### WHAT YOU HAVE TO DO
Copy the material below word for word, beginning at the line that contains "This screenshot has" and continuing through the end of the material. Leave the pictures out of your copy.

### DATA FOR PROCESSING
## start
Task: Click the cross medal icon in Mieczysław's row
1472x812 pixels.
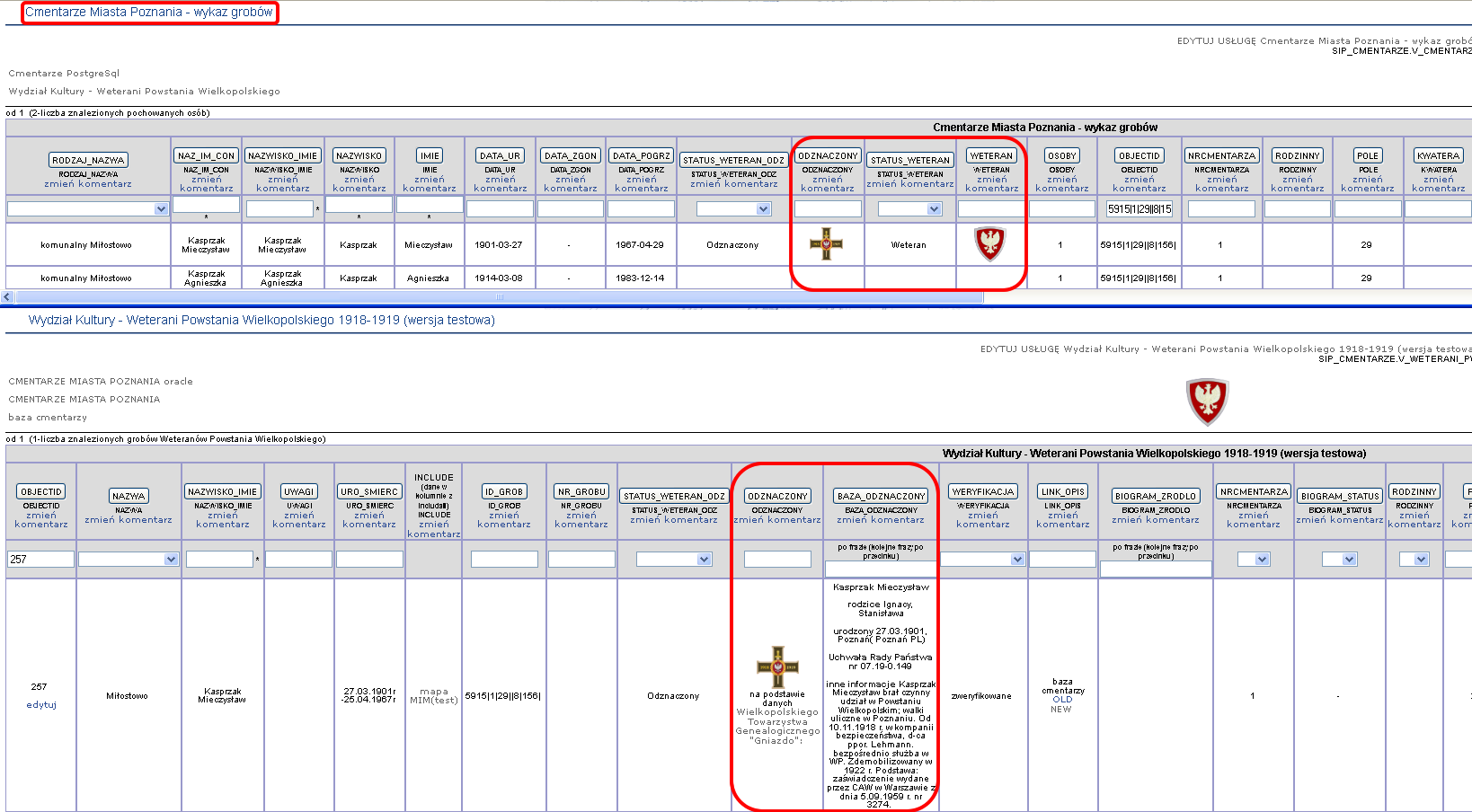Action: point(826,243)
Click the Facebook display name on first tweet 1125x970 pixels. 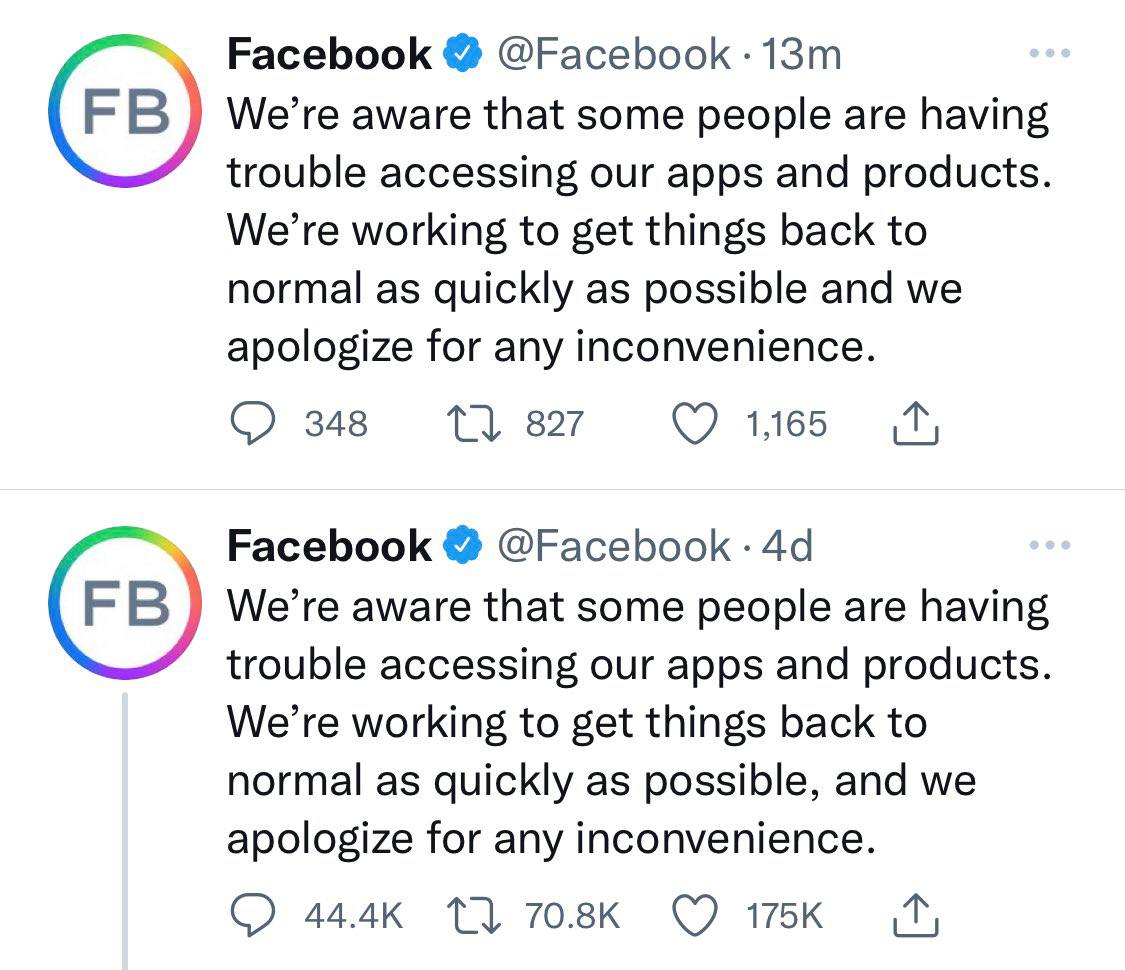tap(329, 55)
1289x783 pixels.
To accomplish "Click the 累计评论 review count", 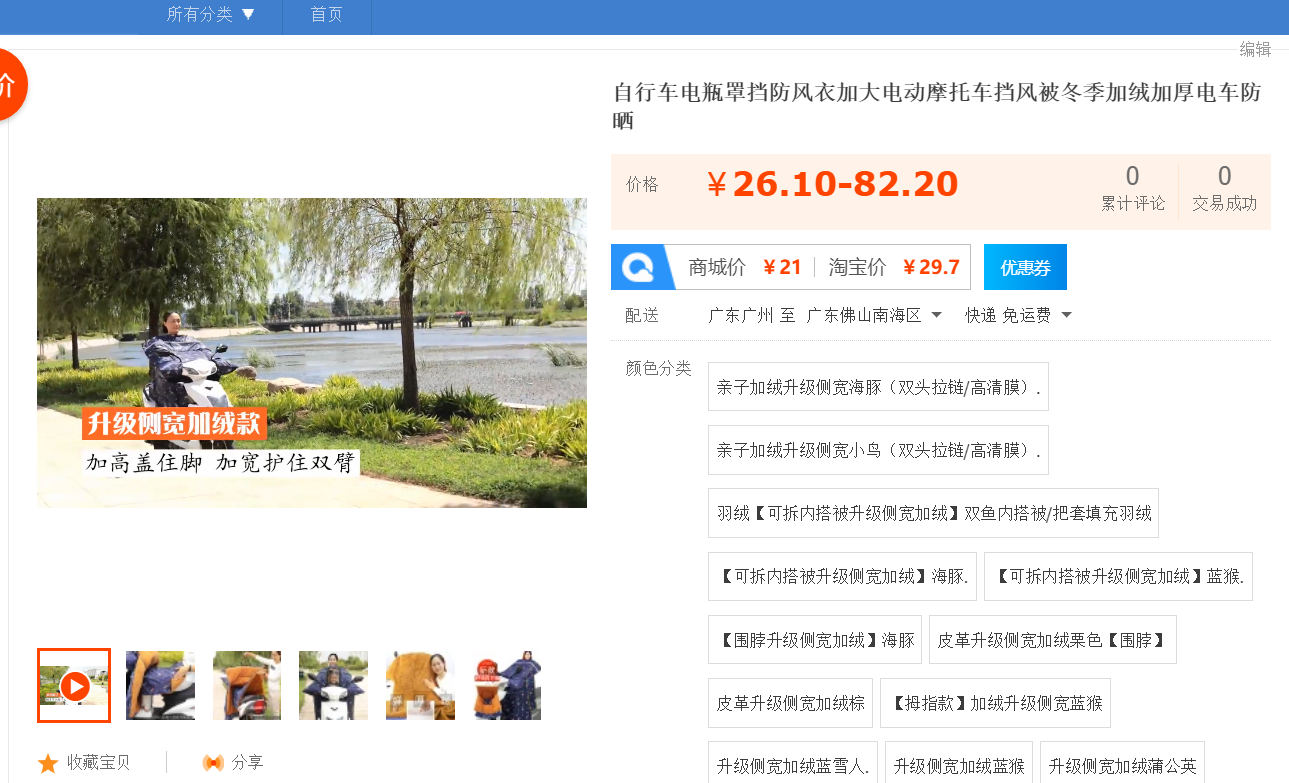I will [x=1133, y=189].
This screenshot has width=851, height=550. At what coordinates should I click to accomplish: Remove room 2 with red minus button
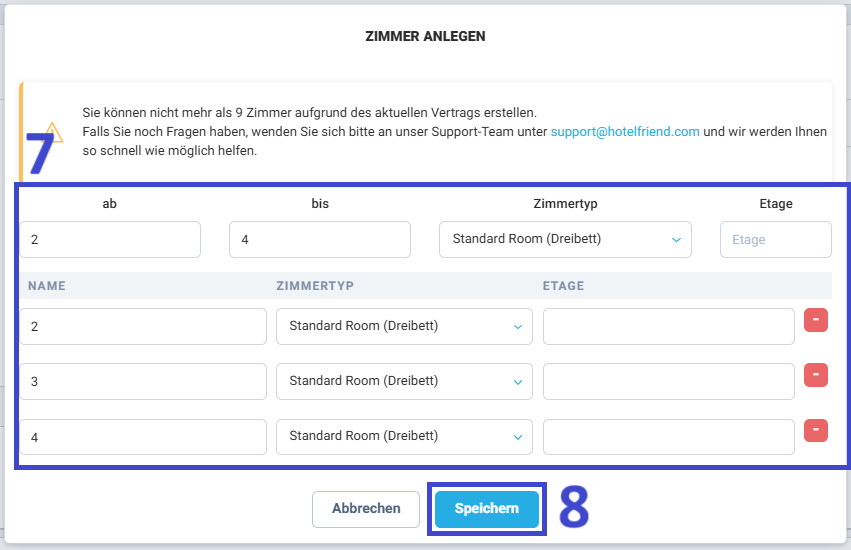coord(815,320)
## end
### RESULT OF THIS EXERCISE
This screenshot has width=851, height=550. At what coordinates should I click to accomplish: Remove room 2 with red minus button
coord(815,320)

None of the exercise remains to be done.